GOAL OF THE EXERCISE — Present an exact copy of each line below.

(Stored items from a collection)
· · ·

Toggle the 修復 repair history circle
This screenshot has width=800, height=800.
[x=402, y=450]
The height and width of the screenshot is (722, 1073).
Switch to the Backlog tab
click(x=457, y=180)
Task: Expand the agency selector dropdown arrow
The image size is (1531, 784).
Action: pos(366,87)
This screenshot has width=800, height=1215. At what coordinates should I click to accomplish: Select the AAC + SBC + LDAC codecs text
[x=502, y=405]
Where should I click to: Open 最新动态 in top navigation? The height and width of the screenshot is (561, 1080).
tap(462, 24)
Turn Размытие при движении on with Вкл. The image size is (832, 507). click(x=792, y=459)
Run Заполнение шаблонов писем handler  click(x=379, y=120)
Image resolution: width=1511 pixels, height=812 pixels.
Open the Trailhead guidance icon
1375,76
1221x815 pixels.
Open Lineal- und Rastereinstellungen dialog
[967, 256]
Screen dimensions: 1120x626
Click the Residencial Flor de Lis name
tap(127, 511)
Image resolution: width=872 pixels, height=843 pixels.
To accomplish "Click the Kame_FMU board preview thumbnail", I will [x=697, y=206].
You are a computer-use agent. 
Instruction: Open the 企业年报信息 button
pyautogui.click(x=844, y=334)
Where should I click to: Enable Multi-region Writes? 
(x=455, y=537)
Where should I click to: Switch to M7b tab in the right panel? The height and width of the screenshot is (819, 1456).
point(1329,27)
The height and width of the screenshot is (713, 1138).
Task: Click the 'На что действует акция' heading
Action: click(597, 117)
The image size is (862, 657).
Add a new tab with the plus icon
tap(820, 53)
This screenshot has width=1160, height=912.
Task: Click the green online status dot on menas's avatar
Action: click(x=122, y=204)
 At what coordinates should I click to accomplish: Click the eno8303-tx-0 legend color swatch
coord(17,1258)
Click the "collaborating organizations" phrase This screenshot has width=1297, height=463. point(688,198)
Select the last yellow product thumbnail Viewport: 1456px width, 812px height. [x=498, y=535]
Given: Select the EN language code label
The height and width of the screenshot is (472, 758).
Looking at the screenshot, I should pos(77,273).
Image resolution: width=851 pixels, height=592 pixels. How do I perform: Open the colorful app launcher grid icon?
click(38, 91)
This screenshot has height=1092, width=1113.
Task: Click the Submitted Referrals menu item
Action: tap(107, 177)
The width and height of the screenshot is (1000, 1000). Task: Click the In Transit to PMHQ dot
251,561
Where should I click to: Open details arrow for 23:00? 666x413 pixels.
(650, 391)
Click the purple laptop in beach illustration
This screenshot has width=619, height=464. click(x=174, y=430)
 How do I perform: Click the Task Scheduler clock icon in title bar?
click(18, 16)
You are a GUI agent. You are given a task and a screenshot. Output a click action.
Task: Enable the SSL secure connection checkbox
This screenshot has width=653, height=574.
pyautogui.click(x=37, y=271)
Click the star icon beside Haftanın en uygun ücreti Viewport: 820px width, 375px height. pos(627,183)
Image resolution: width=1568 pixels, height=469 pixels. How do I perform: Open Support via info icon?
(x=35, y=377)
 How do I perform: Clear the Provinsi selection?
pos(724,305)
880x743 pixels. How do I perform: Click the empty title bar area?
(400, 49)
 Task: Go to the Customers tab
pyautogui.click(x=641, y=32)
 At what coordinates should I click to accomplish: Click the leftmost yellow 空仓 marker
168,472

· · ·

RESULT —
Toggle the 修復 repair history circle
This screenshot has width=800, height=800.
[x=402, y=450]
The height and width of the screenshot is (722, 1073).
Switch to the Backlog tab
click(x=457, y=180)
Task: Expand the agency selector dropdown arrow
The image size is (1531, 784).
Action: pos(366,87)
This screenshot has width=800, height=1215. At what coordinates should I click to accomplish: Select the AAC + SBC + LDAC codecs text
[x=502, y=405]
Where should I click to: Open 最新动态 in top navigation? The height and width of the screenshot is (561, 1080).
tap(462, 24)
Turn Размытие при движении on with Вкл. The image size is (832, 507). click(x=792, y=459)
Run Заполнение шаблонов писем handler  click(x=379, y=120)
Image resolution: width=1511 pixels, height=812 pixels.
Open the Trailhead guidance icon
1375,76
1221x815 pixels.
Open Lineal- und Rastereinstellungen dialog
[967, 256]
Screen dimensions: 1120x626
Click the Residencial Flor de Lis name
tap(127, 511)
Image resolution: width=872 pixels, height=843 pixels.
To accomplish "Click the Kame_FMU board preview thumbnail", I will [x=697, y=206].
You are a computer-use agent. 
Instruction: Open the 企业年报信息 button
pyautogui.click(x=844, y=334)
Where should I click to: Enable Multi-region Writes? 
(x=455, y=537)
Where should I click to: Switch to M7b tab in the right panel? The height and width of the screenshot is (819, 1456).
point(1329,27)
The height and width of the screenshot is (713, 1138).
Task: Click the 'На что действует акция' heading
Action: click(597, 117)
The image size is (862, 657).
Add a new tab with the plus icon
tap(820, 53)
This screenshot has width=1160, height=912.
Task: Click the green online status dot on menas's avatar
Action: click(x=122, y=204)
 At what coordinates should I click to accomplish: Click the eno8303-tx-0 legend color swatch
coord(17,1258)
Click the "collaborating organizations" phrase This screenshot has width=1297, height=463. point(688,198)
Select the last yellow product thumbnail Viewport: 1456px width, 812px height. [x=498, y=535]
Given: Select the EN language code label
The height and width of the screenshot is (472, 758).
Looking at the screenshot, I should pos(77,273).
Image resolution: width=851 pixels, height=592 pixels. How do I perform: Open the colorful app launcher grid icon?
click(38, 91)
This screenshot has height=1092, width=1113.
Task: Click the Submitted Referrals menu item
Action: tap(107, 177)
The width and height of the screenshot is (1000, 1000). Task: Click the In Transit to PMHQ dot
251,561
Where should I click to: Open details arrow for 23:00? 666x413 pixels.
(650, 391)
Click the purple laptop in beach illustration
This screenshot has width=619, height=464. click(x=174, y=430)
 How do I perform: Click the Task Scheduler clock icon in title bar?
click(18, 16)
You are a GUI agent. You are given a task and a screenshot. Output a click action.
Task: Enable the SSL secure connection checkbox
This screenshot has width=653, height=574.
pyautogui.click(x=37, y=271)
Click the star icon beside Haftanın en uygun ücreti Viewport: 820px width, 375px height. pos(627,183)
Image resolution: width=1568 pixels, height=469 pixels. How do I perform: Open Support via info icon?
(x=35, y=377)
 How do I perform: Clear the Provinsi selection?
pos(724,305)
880x743 pixels. How do I perform: Click the empty title bar area?
(400, 49)
 Task: Go to the Customers tab
pyautogui.click(x=641, y=32)
 At what coordinates should I click to accomplish: Click the leftmost yellow 空仓 marker
168,472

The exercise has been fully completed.